According to a new Congressional Research Service analysis of this little-known office to be operated by the Centers for Medicare and Medicaid Services, there would be “no administrative or judicial review” of the director’s payment experiments. Coburn and Barrasso explain that “this means that the administrator of CMS is the sole individual in the entire federal government with the power to decide whether or not models tested negatively impact seniors’ quality of care and meet the financial requirements spelled out in law.”
This “innovation” super-czar would be allowed to tinker behind closed doors — and then impose whatever experiments the “Innovation Center” chose, without any checks or balances on the methods or results. Moreover, at least two other sub-offices within CMS (subject to normal open-meetings and open-records rules) have already been tasked with researching payment and delivery models. At National Review Online’s health-care blog, Critical Condition, Tevi Troy warns: “The ‘innovation’ center appears to be one more way in which the health-care law is going to interfere with the practice of medicine, and one that physicians should start paying more attention to.”…

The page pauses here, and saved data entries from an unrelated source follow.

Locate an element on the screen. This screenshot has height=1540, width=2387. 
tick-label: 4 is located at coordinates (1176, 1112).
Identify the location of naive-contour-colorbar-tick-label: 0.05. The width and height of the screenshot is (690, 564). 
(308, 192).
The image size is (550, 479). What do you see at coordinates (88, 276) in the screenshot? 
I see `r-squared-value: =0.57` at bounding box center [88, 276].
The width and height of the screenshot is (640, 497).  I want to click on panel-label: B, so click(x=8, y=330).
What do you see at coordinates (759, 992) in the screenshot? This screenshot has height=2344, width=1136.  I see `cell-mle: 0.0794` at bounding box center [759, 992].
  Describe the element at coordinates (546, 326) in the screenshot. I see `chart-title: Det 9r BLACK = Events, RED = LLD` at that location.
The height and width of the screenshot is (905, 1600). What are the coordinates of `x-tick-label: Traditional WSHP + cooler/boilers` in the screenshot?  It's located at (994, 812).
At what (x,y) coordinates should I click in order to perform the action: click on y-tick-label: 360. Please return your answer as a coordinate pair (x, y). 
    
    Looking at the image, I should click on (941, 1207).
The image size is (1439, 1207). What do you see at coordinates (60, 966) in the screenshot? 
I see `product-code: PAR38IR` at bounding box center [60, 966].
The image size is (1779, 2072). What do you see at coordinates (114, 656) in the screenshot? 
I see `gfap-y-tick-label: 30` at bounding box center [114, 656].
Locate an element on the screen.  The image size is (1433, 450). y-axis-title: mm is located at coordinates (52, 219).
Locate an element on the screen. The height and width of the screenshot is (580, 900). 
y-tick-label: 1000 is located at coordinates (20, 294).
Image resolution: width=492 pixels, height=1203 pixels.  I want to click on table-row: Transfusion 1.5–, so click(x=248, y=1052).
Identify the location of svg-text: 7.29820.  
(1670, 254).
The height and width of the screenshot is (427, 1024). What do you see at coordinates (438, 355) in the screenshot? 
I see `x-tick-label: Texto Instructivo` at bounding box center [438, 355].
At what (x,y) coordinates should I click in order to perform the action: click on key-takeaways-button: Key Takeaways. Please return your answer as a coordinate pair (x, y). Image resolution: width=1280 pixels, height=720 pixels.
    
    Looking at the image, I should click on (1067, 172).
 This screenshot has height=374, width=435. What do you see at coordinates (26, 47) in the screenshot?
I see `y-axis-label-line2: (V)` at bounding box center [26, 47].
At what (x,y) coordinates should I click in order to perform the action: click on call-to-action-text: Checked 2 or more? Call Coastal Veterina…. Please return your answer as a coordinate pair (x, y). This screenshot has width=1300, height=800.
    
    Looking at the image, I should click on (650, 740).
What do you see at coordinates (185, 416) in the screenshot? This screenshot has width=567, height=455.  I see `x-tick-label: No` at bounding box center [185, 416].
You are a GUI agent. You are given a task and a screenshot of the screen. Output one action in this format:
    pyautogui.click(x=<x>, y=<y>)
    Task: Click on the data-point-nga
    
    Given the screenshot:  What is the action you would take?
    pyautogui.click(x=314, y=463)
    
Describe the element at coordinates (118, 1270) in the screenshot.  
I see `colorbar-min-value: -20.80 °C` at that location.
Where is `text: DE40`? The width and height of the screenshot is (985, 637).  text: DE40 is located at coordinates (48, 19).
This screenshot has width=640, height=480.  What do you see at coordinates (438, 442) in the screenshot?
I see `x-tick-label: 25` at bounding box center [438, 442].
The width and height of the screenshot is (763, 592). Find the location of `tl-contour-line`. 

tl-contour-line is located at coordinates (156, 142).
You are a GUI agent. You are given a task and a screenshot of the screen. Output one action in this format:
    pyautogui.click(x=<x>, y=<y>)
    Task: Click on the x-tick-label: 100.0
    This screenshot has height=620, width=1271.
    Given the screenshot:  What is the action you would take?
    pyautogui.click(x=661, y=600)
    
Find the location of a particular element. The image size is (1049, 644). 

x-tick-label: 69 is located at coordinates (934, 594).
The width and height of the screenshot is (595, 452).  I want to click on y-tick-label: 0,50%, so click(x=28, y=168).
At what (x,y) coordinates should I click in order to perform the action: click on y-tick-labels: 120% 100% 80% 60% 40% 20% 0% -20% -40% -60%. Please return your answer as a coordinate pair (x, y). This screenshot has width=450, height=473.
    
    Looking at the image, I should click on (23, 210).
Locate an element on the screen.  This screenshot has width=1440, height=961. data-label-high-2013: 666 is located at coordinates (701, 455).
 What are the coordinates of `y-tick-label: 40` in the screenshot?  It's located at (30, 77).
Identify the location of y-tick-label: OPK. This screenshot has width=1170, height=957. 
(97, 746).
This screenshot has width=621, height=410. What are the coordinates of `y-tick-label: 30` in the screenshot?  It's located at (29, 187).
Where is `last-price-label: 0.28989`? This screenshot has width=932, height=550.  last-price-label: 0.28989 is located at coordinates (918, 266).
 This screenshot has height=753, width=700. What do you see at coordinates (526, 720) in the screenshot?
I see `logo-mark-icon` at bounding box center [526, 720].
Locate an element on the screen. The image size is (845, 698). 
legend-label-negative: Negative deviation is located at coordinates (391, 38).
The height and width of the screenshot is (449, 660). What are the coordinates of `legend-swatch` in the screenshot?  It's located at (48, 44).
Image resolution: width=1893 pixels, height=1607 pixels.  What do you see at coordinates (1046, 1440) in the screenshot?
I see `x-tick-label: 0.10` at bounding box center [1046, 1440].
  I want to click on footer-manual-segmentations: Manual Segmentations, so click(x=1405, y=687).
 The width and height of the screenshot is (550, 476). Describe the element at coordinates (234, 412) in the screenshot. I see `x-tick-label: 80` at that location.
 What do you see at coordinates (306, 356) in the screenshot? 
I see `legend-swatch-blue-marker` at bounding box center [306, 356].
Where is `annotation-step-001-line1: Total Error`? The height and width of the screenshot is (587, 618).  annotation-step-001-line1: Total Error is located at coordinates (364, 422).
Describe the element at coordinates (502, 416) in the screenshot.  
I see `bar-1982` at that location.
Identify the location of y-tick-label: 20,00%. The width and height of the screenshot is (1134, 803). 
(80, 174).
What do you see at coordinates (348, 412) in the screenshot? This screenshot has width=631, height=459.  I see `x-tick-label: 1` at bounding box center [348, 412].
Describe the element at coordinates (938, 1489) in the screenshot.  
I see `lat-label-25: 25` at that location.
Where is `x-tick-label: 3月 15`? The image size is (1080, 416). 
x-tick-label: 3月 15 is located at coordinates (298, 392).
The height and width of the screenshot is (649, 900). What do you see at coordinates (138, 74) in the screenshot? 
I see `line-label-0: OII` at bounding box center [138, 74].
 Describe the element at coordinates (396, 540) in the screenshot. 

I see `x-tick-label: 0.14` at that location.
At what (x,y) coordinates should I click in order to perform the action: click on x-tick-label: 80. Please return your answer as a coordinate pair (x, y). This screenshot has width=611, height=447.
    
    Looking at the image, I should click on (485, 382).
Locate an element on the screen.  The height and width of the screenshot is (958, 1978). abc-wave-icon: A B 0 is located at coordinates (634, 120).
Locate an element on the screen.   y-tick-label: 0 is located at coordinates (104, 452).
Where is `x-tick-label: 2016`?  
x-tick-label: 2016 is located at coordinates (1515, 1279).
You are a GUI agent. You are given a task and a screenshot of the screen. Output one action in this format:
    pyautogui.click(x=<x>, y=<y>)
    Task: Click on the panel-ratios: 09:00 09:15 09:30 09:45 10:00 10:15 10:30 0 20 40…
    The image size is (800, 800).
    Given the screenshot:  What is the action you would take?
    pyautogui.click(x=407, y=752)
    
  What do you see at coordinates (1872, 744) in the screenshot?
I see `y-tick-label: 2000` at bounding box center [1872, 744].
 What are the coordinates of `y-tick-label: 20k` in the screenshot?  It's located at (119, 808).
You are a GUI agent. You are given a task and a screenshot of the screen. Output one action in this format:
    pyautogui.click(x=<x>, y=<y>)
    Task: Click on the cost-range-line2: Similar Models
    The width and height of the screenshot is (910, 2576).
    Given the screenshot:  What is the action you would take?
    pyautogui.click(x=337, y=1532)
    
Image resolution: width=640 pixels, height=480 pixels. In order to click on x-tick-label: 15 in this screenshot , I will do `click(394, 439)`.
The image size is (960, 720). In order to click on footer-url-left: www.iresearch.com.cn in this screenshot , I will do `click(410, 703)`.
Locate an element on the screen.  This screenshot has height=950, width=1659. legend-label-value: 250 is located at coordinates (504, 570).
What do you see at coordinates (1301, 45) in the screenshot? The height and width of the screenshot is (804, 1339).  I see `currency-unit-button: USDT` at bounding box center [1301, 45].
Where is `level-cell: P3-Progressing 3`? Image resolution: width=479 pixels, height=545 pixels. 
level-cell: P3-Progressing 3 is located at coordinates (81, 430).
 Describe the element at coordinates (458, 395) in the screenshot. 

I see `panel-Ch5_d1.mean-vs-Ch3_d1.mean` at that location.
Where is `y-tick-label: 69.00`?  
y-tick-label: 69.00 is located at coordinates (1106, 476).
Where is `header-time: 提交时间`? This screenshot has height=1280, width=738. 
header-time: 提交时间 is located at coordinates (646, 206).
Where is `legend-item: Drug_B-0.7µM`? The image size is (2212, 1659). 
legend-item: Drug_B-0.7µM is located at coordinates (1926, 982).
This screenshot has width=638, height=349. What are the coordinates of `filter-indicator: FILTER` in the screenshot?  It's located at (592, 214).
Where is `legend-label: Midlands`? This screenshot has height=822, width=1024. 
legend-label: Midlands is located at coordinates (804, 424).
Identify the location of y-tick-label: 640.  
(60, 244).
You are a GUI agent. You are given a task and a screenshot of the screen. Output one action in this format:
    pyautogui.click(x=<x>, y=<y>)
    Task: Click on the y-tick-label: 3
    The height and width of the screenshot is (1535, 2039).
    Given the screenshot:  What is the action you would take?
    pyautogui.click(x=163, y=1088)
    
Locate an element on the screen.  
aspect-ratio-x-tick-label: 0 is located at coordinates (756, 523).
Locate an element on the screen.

Obamacare is anti-democratic, anti-freedom, and anti-accountability. In short it is the perfect dream for progressive “experts.”
Comprehensive List of Tax Hikes in Obamacare
Next week, the U.S. House of Representatives will be voting on an historic repeal of the Obamacare law. While there are many reasons to oppose this flawed government health insurance law, it is important to remember that Obamacare is also one of the largest tax increases in American history. Below is a comprehensive list of the two dozen new or higher taxes that pay for Obamcare’s expansion of government spending and interference between doctors and patients.
Individual Mandate Excise Tax(Jan 2014): Starting in 2014, anyone not buying “qualifying” health insurance must pay an income surtax according to the higher of the following…
This is an eye opening list of new taxes that go along with Obamacare. Guess who will be paying for these?